_Given task:_
Please rewrite the data that opens with the line containing "Go to the BROWSE menu item" and closes with the line containing "Action: click(92, 265)", both lines included, as a JSON list of strings with one string per line and no blank lines. Leave the pictures out of the answer.

_Dataset records:_
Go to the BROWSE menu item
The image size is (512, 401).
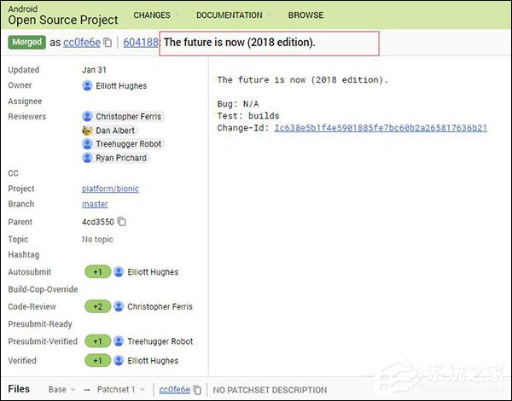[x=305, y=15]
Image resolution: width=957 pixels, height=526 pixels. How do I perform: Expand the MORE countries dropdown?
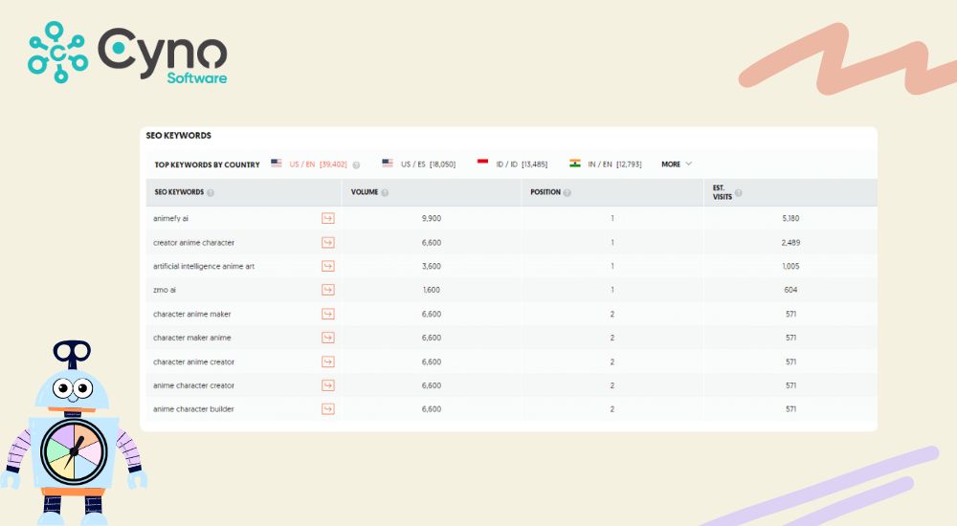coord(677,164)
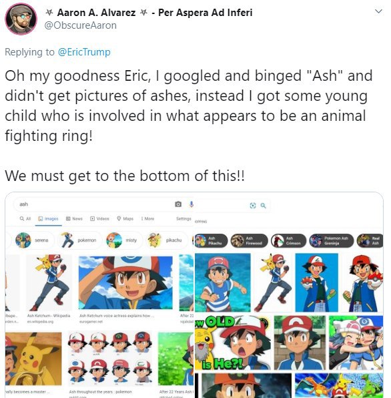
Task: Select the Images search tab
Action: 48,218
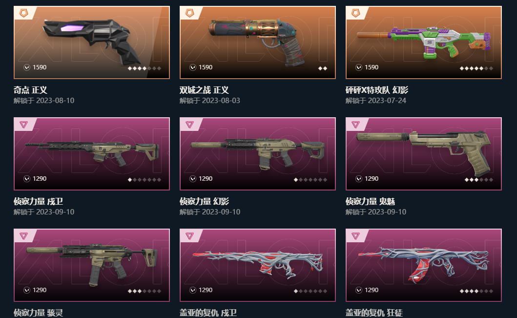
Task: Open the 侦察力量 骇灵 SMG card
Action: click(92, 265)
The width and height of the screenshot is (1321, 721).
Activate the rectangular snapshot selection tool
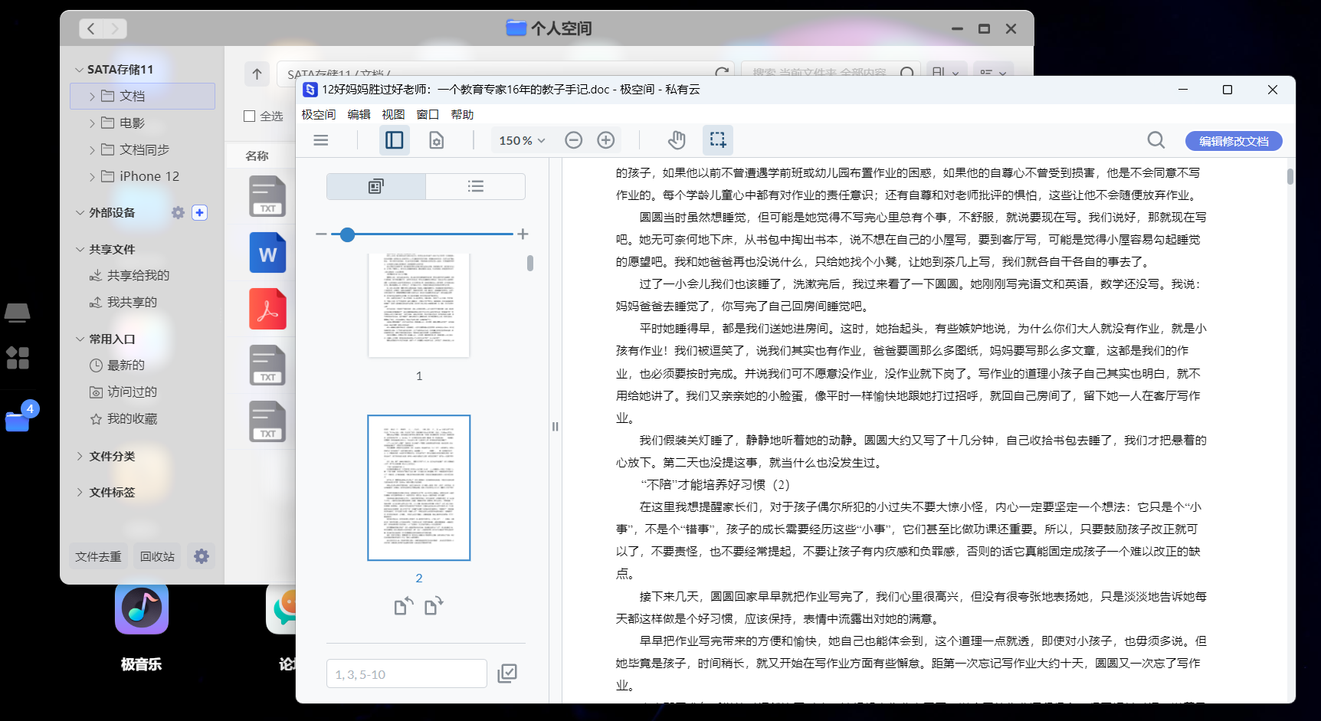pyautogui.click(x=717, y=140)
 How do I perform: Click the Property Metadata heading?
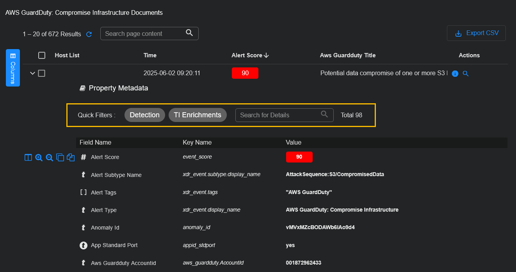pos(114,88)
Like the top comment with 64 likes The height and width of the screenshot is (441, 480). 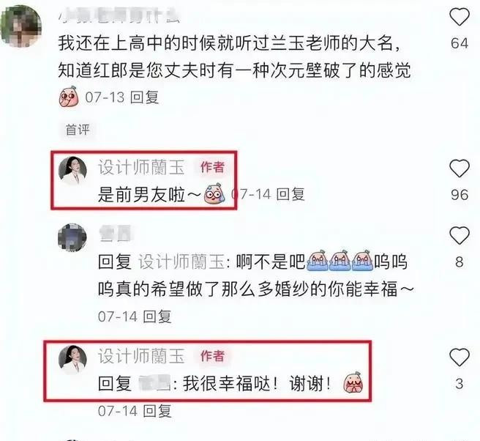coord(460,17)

--

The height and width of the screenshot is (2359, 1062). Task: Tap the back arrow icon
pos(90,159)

_Written answer:_
[
  "Go to the BROWSE menu item",
  "The image size is (512, 401).",
  "[x=305, y=15]",
  "Image resolution: width=957 pixels, height=526 pixels. How do I perform: Expand the MORE countries dropdown?",
  "coord(677,164)",
  "Task: Select the Images search tab",
  "Action: 48,218",
  "Task: Open the 侦察力量 骇灵 SMG card",
  "Action: click(92, 265)"
]